(Stored data entries)
========================================================================

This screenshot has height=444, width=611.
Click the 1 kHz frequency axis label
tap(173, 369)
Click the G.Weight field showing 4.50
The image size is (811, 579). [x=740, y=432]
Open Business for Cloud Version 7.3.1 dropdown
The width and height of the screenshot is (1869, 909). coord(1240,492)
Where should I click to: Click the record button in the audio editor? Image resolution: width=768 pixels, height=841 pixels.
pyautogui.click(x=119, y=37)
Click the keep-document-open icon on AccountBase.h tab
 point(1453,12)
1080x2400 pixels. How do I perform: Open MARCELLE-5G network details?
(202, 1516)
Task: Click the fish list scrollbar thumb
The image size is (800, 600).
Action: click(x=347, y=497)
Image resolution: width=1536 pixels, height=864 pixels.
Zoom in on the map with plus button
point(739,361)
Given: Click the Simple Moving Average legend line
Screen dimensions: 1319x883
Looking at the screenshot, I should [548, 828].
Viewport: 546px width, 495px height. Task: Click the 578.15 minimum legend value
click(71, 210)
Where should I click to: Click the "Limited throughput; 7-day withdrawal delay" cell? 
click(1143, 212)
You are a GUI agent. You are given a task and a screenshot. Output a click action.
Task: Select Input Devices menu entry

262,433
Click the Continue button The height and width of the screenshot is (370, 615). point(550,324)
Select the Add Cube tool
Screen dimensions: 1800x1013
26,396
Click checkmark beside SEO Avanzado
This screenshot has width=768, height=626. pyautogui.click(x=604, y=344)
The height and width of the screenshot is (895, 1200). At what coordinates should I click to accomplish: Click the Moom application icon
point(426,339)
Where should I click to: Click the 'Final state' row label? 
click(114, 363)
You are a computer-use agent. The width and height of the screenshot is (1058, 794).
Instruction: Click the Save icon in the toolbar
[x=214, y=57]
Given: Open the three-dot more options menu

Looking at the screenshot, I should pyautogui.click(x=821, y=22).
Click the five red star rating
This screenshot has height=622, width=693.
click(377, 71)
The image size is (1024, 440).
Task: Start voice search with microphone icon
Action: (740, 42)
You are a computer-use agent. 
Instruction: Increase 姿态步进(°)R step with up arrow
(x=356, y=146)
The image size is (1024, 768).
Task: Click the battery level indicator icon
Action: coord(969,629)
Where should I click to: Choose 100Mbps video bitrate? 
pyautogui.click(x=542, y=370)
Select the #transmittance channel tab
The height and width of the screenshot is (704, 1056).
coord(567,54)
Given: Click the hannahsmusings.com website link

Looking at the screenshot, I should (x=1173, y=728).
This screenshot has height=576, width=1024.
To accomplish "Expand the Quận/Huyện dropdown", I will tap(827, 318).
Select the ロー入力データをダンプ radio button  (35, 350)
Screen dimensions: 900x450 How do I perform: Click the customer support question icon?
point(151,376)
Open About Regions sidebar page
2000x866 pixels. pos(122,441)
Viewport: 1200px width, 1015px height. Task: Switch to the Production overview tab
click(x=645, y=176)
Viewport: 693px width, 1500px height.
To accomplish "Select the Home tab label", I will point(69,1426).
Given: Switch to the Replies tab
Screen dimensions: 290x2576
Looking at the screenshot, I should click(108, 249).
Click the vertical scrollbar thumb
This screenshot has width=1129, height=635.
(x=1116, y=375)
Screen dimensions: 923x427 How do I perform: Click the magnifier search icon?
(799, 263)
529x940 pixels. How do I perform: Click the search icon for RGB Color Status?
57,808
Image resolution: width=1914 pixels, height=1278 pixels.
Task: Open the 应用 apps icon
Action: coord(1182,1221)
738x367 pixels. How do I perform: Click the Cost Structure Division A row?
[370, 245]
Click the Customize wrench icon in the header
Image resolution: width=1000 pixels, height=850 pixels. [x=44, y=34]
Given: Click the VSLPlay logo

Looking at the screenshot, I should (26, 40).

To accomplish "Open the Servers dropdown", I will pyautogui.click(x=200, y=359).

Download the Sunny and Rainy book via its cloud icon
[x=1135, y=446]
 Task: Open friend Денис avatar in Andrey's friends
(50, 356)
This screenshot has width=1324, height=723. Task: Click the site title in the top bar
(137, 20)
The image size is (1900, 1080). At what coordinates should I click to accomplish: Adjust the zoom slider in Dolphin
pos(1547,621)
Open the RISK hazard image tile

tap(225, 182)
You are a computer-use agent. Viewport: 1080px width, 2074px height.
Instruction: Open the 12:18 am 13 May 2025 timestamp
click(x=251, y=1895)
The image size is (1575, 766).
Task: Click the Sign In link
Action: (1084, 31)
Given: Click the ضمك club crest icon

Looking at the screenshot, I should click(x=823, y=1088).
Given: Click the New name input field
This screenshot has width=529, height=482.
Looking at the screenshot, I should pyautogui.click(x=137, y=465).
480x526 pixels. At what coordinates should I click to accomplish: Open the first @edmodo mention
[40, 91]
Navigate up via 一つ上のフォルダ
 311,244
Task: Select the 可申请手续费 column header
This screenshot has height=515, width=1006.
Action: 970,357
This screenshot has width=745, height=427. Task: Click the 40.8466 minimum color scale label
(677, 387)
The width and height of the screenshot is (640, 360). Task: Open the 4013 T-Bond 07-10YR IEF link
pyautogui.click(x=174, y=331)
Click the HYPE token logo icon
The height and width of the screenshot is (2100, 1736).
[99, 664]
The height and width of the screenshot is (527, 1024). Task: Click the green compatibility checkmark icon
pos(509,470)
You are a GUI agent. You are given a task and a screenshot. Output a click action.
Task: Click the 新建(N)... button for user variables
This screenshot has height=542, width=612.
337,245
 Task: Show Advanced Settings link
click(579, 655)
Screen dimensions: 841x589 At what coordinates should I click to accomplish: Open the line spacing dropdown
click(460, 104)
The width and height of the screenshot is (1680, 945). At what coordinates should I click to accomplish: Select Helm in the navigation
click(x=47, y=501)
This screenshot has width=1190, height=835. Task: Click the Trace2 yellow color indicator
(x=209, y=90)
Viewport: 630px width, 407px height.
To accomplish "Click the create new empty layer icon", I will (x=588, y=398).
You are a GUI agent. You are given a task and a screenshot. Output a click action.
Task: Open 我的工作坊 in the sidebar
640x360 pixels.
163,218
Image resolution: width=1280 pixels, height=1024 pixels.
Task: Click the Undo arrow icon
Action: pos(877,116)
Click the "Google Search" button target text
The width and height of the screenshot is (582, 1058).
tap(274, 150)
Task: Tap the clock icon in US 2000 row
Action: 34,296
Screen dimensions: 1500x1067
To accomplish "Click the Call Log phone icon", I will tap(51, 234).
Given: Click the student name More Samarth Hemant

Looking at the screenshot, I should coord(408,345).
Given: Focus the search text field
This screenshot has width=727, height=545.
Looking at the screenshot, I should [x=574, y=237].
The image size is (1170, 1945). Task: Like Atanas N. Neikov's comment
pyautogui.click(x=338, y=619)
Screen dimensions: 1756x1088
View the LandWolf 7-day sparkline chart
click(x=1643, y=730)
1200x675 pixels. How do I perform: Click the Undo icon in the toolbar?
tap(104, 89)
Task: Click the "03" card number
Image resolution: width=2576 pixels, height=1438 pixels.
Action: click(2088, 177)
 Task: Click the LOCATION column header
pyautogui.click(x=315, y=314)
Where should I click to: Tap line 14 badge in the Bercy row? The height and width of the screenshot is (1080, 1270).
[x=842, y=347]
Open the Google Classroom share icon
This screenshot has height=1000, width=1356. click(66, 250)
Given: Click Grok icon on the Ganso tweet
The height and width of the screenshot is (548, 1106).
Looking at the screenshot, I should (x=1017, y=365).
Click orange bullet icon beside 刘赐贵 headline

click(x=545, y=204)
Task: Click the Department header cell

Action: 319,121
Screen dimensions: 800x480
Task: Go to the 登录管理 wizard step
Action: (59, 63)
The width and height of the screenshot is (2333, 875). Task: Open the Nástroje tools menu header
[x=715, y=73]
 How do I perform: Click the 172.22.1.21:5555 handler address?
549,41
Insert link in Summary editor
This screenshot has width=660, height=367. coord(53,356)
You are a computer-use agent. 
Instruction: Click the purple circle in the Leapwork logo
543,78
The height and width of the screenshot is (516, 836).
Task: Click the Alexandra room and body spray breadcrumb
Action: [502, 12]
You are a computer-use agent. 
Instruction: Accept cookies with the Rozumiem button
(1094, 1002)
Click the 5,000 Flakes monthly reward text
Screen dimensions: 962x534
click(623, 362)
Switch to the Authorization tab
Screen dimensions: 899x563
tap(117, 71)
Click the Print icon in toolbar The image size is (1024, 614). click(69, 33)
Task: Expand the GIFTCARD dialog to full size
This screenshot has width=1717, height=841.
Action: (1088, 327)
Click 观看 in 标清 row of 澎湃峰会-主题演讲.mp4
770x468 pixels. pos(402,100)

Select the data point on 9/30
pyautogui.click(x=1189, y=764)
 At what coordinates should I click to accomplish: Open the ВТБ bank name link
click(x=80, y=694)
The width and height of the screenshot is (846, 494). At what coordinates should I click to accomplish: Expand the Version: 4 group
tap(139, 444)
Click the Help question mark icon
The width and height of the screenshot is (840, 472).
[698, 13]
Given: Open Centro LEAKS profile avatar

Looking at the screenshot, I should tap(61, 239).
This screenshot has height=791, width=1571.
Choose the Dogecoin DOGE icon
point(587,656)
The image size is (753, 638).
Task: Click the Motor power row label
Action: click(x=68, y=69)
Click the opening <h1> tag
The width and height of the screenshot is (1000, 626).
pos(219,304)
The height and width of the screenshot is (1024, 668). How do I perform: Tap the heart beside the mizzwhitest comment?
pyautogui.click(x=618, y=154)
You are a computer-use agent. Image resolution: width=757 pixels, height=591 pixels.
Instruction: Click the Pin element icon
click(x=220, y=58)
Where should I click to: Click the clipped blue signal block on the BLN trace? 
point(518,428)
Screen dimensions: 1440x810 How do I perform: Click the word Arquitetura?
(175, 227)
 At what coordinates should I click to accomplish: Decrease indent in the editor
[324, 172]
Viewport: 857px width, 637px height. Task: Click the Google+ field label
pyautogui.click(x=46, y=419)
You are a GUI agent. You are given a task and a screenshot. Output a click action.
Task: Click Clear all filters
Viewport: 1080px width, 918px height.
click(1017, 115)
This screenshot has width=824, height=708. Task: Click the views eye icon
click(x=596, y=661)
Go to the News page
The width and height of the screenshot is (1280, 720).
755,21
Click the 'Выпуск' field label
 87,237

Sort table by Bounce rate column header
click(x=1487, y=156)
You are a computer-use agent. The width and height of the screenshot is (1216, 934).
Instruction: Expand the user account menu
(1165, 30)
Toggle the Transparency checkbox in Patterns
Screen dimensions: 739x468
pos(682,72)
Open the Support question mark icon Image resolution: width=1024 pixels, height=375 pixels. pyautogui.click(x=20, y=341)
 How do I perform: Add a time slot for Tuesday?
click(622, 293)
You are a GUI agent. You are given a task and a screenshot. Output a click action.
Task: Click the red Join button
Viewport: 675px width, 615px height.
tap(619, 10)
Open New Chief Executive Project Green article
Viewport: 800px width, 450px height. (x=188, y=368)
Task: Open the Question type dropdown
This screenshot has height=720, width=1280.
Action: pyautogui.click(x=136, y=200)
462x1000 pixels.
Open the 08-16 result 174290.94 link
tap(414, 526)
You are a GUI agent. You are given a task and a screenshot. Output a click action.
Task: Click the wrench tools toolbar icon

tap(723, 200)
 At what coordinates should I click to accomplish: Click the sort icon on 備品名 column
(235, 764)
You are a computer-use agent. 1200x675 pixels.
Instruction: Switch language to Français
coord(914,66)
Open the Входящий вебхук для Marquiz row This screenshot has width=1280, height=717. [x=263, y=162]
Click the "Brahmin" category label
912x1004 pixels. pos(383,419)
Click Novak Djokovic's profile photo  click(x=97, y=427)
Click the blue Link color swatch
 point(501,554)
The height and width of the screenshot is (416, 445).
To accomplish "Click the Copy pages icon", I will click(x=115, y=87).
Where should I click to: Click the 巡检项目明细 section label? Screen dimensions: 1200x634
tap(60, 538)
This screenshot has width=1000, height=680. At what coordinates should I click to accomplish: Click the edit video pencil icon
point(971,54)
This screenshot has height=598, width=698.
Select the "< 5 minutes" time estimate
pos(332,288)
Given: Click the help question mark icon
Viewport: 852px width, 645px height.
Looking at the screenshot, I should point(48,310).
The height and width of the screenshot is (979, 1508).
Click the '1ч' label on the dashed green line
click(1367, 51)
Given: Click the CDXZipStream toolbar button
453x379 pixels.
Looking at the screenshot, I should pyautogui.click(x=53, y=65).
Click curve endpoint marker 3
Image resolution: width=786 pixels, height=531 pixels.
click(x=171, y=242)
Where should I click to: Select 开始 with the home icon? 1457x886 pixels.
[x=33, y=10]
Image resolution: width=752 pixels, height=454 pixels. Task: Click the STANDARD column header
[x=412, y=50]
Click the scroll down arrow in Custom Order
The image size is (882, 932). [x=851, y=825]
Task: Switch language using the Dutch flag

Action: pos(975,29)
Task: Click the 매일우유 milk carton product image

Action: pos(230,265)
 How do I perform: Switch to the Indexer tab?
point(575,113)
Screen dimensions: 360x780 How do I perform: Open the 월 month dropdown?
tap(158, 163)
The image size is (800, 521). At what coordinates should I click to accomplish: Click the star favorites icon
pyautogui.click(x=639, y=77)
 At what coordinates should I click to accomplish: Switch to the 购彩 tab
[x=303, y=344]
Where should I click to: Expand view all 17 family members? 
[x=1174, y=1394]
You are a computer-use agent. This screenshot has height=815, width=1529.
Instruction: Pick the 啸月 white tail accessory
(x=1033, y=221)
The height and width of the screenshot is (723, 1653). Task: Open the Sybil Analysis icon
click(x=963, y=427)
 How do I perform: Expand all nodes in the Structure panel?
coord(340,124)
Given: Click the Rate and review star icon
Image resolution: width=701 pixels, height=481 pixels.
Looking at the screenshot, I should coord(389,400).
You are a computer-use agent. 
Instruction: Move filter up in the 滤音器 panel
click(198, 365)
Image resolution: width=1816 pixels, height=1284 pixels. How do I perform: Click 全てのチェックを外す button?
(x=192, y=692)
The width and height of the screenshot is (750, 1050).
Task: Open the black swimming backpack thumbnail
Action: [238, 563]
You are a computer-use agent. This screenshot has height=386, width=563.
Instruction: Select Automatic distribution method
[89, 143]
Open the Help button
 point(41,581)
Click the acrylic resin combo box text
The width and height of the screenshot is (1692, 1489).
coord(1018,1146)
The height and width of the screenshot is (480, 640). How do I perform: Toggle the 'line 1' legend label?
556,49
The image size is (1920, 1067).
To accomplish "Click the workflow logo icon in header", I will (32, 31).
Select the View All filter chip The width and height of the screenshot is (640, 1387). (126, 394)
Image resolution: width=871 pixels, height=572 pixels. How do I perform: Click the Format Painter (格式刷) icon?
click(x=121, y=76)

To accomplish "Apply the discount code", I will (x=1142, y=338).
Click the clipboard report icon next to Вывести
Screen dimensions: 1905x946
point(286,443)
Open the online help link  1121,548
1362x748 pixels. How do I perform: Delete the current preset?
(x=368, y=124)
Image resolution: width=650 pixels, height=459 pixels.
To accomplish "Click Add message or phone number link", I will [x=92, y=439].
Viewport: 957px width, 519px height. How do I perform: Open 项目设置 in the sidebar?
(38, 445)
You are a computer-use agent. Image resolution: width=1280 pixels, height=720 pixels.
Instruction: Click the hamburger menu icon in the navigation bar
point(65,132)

========================================================================

- [WHAT YOU NEED TO DO]:
Collect from the data above every line that includes "scrollbar".

- [EXERCISE RESPONSE]:
Task: Click the fish list scrollbar thumb
Click the vertical scrollbar thumb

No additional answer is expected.